Although metals can significantly inhibit algae reproduction and outbreaks, their impacts on human health and the natural environment should not be neglected [26]. Most heavy metal pollution is usually related to toxicity, especially when metals exist in a dissolved form [4]. Metals can enter the human body through inhalation, water, diet, and skin exposure, causing chronic or acute poisoning [27]. Aquatic plants are also widely used to remove excessive nutrients in water. However, some places are not suitable for planting aquatic plants. In this sense, other substances should be used to control cyanobacteria outbreaks.
Previous studies have shown that Eucalyptus leaf extract has a strong inhibitory effect on the root and stem length of sorghum, wheat, cucumber, and rape seedlings [28,29,30,31]. Based on this, we speculate that the color of Eucalyptus leaves, indicating their organic matter content and micro-toxicity, may be related to algae photosynthesis, potentially inhibiting algae outbreaks. Therefore, we added Fe3+, Al3+, 3 mol/L of zinc (Zn3), 10 mol/L zinc (Zn10), and EL to a medium containing Cyanobacteria and determined the growth index of algae during the culture period. The objectives of this study were to: (i) explore whether the common metals of Fe3+, Al3+, and Zn2+, along with Eucalyptus leaves, inhibit algal growth; (ii) explore whether Eucalyptus leaves can replace metal ions in controlling algae outbreaks. Our results provide a scientific basis for an environmentally friendly approach to controlling cyanobacteria outbreaks.

2. Materials and Methods

2.1. Experimental Design

The algae species selected for the experiment were cyanobacteria, obtained from the wastewater sedimentation tank of a closed paper mill in Hefei, Anhui Province, China. The wastewater was light green. The pH and temperature of the wastewater were 7.3 and 22.3 °C. Eighteen samples (of about 1800 mL each) were randomly collected from the wastewater precipitation tank and poured into 2500-mL glass beakers. The samples were randomly divided into groups A, B, C, D, E, and F, with three samples in each group (Table 1), and cultured in an American Society for Microbiology (ASM) medium under aseptic conditions. The composition of the ASM culture medium is shown in Table S1. Prior to culturing, the culture medium and containers were sterilized at 121 °C for 30 min.
After transportation to the laboratory, the algae were cultured under a light intensity of about 3000 lx. The dark period of light illumination was t (bright): t (dark) = 12 h: 12 h, and the temperature was 25 °C. Artificial oscillation was carried out daily to ensure the normal growth of blue-green algae.
Subsequently, 650 mL of Fe3+, Al3+, 3 mol/L zinc (Zn3), 10 mol/L zinc (Zn10), and Eucalyptus leaves (EL) were added; as a control (CK), we used 650 mL of water without any metals (Figure 1). The algae species were cultured for 21 days, and the color (456 nm), UV (254 nm), chlorophyll a, turbidity, temperature, pH, total dissolved solids, conductivity, and blue-green algae (BGA) in the sample bottles were determined at days 1, 4, 7, 11, 14, 19, and 21.

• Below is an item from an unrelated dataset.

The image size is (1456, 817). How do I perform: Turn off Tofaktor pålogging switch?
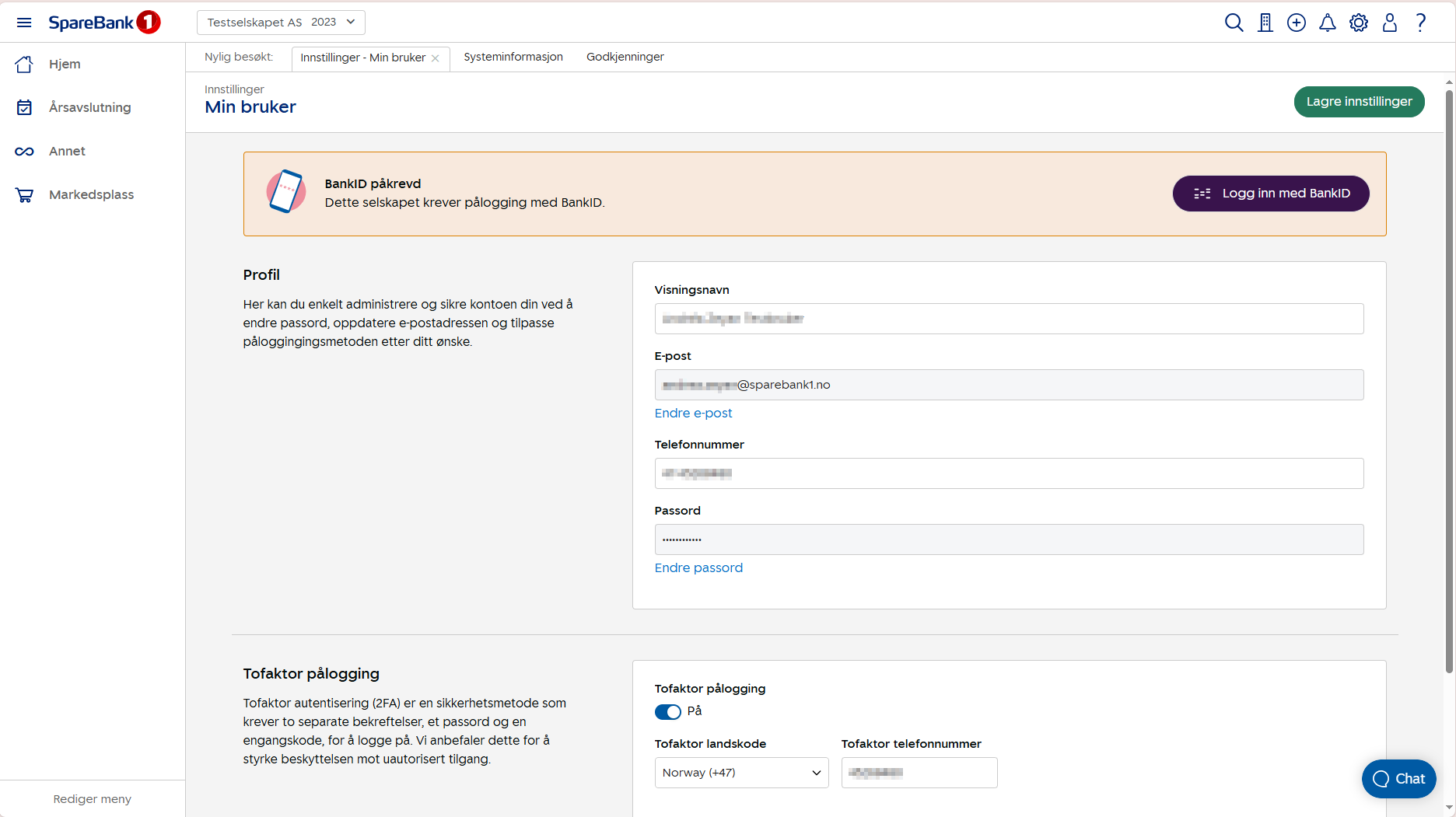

2.2. Index Measurement and Analysis

2.2.1. Preparation of the Eucalyptus Leaf Solution

Fresh Eucalyptus leaves were washed with distilled water, cut into pieces, and placed into a 1-L flask drying, followed by the addition of three times the volume of methanol. Extraction was performed three times (2 h each) by ultrasonic waves at 25 °C. The three filtrates were combined and concentrated under reduced pressure to obtain the extract, which was stored at 4 °C until use.

2.2.2. Determination of the pH and Temperature of Water

Water temperature and pH were measured using a multifunctional water quality detector. We rinsed the probe with clean water and dried it with a paper towel. Then, we inserted the probe in the sample and recorded pH and temperature readings, repeating this three times for each sample. After measuring a sample, we rinsed the probe with clean water and dried it with a clean paper towel.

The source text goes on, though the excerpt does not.